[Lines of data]
──────

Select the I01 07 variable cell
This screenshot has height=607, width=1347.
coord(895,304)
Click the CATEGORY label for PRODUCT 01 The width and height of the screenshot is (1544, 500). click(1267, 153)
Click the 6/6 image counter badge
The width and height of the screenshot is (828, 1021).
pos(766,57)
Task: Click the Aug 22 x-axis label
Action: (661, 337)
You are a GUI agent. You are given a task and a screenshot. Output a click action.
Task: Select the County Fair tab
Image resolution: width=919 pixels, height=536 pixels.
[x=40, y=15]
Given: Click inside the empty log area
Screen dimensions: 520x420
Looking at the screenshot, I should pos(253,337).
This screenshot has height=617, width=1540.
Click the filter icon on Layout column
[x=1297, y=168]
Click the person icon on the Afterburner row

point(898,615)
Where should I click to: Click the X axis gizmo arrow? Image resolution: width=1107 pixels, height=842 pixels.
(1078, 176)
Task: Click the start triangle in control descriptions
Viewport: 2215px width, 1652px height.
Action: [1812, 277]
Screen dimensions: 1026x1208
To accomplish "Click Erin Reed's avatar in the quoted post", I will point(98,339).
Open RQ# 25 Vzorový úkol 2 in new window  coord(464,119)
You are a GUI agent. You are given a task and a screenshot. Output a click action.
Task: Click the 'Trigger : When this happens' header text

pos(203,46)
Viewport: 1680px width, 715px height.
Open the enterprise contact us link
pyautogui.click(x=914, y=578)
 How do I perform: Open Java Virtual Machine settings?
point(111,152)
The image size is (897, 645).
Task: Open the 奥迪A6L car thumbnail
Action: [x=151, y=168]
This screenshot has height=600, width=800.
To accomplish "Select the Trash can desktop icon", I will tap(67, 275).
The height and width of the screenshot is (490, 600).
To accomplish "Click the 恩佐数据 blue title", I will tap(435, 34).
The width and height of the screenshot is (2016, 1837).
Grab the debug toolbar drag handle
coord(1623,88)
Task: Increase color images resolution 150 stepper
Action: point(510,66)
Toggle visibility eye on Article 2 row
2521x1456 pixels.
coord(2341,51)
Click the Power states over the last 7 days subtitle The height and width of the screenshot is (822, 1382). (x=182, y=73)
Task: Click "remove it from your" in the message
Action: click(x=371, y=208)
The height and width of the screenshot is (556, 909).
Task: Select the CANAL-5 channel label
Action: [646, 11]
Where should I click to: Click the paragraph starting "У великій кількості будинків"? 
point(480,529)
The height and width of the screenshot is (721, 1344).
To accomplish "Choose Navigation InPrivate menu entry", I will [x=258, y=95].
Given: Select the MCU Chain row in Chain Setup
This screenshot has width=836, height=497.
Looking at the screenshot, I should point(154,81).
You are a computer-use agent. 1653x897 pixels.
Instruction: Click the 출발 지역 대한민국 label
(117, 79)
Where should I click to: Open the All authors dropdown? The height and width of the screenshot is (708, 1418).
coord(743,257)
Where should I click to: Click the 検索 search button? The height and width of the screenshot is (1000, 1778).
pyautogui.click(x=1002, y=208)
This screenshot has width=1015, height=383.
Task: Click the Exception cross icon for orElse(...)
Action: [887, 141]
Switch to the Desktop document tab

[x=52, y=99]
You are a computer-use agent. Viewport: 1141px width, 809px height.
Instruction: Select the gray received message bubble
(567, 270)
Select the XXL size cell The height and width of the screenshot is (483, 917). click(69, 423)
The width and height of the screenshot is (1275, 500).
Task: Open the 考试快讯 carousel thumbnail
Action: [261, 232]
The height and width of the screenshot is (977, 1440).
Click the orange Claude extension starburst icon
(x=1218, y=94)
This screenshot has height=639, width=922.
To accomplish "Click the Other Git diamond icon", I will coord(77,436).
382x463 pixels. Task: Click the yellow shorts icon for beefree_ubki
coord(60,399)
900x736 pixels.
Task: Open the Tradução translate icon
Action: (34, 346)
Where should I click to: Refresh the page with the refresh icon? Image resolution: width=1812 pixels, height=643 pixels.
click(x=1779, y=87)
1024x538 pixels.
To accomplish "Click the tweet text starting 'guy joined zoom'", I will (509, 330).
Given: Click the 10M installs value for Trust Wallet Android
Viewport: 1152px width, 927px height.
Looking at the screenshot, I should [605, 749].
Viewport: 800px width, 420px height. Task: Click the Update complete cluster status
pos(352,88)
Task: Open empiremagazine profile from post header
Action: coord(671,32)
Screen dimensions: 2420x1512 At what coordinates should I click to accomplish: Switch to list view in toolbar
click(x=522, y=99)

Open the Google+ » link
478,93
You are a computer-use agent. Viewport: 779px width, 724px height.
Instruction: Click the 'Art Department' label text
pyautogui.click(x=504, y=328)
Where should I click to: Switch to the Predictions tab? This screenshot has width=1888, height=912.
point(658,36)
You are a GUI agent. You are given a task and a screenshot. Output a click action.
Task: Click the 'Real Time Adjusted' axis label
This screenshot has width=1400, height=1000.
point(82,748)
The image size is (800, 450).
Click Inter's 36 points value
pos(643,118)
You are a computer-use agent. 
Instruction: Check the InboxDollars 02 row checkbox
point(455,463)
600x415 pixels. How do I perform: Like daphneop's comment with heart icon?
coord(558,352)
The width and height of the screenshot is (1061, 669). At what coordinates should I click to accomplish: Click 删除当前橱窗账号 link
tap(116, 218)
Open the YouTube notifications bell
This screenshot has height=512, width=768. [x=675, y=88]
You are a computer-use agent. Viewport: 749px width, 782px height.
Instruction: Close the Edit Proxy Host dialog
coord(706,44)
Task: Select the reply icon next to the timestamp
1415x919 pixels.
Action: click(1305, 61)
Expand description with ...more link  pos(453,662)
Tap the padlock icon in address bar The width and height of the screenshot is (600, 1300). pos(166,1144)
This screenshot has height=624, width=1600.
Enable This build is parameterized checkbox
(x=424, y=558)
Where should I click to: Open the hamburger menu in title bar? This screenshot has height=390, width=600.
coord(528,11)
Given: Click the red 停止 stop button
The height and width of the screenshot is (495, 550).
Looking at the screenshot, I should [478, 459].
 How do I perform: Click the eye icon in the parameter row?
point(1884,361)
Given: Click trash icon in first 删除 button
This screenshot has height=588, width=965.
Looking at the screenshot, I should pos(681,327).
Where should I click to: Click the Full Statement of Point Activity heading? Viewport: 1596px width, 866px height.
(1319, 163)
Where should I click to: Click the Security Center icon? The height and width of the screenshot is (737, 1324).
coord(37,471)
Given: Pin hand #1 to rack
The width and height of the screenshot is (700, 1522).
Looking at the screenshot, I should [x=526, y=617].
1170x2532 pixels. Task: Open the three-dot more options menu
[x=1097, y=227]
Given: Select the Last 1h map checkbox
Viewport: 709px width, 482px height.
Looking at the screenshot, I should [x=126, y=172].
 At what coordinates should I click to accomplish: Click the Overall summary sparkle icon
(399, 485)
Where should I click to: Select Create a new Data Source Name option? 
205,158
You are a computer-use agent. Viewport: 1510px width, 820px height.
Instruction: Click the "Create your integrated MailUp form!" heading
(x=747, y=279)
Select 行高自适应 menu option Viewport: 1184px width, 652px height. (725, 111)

──────

▶ Aim
Extract the rows from the line with "Viewport: 1680px width, 715px height." up to and including the line with "will tap(435, 34).", and repeat them without any change.

▶ Final result
Viewport: 1680px width, 715px height.
Open the enterprise contact us link
pyautogui.click(x=914, y=578)
 How do I perform: Open Java Virtual Machine settings?
point(111,152)
The image size is (897, 645).
Task: Open the 奥迪A6L car thumbnail
Action: [x=151, y=168]
This screenshot has height=600, width=800.
To accomplish "Select the Trash can desktop icon", I will tap(67, 275).
The height and width of the screenshot is (490, 600).
To accomplish "Click the 恩佐数据 blue title", I will tap(435, 34).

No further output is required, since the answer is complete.